In liner notes prepared for this reissue, Verlaine’s longtime partner, Jutta Koether, describes Warm and Cool in near-mystical terms, calling it “a turn towards the power of faith/s” and writing that Verlaine had been considering this “flight into the instrumental zone” for years. In retrospect, the album’s 1992 release feels like a warm-up for the more fleshed-out songs on Television’s reunion LP, released later that year. Warm and Cool feels more like incidental music without, well, accompanying incident. On the slow and steady “Those Harbor Lights,” Verlaine plays like he’s soundtracking a spaghetti Western in his head; on meandering cuts like “Saucer Crash” and “Depot (1951),” his solos are expressive as ever but lack the sense of drama or purpose they have when anchored to more traditional songwriting. The tracks simply start, amble along, and then end.
After 1992, Verlaine gradually receded from the public eye. Appearances were sparse. Disillusioned with the grinding routine of touring, he kept live commitments to a minimum. He contributed to Patti Smith’s 1996 comeback album, Gone Again, and lent some music to a little-seen Renée Zellweger film, Love and a .45. He also met Jeff Buckley, who hired him to produce what would have been Buckley’s second album, My Sweetheart the Drunk, though the singer became dissatisfied with the tracks and planned to re-record the material, sans Verlaine, before his untimely death.
Amid this doomed collaboration with Buckley, Verlaine entered the studio on his own to record Around. A second instrumental album, Around was tracked over two days in late 1996, according to Koether’s liner notes, then shelved. For reasons unexplained, it wouldn’t see release until a decade later.
A loose sister album to Warm and Cool—again recorded with the core trio of Derivaz and Ficca—Around finds Verlaine drifting deeper into the ambient-guitar wilderness. While Warm and Cool felt a bit scattershot, traversing from style to style, Around vibrates and hums like a mood piece from start to finish. Verlaine’s solos are the main attraction, but he has never played as delicately as he does here—tapping and fluttering around the higher reaches of his fretboard on “Mountain,” wailing out mournful melodies on “Candle,” and using a slide to achieve what sounds like a desert prayer on “The Suns Gliding!”

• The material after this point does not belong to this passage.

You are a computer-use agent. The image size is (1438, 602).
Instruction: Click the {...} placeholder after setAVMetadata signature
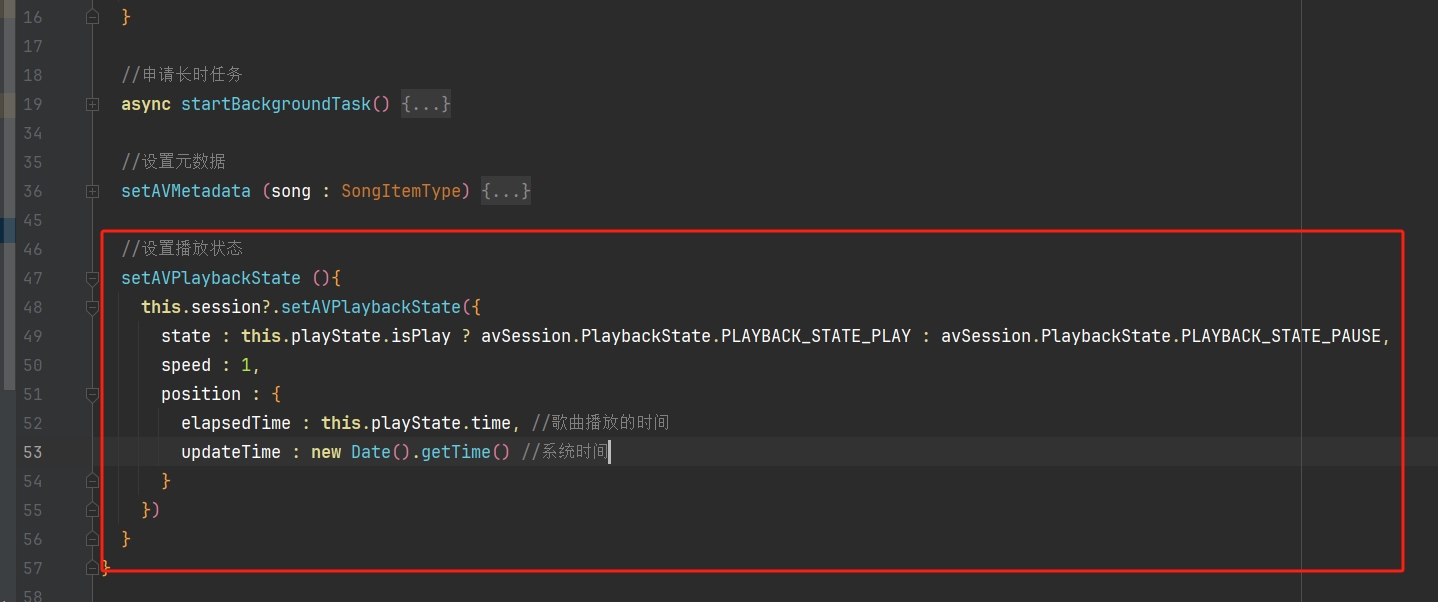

If Around has little to offer fans of Verlaine’s rock roots, that’s what makes it interesting. It’s a total departure from anything he had done before, with odd little excursions—the slinky Eastern funk of “Rain, Sidewalk,” the vaguely tropical pitter-patter of “Meteor Beach”—serving as testament to his musical curiosity. It’s no great exaggeration to say Verlaine was putting his own spin on spiritual jazz (indeed, Koether’s liner notes reference his fondness for an Albert Ayler box set).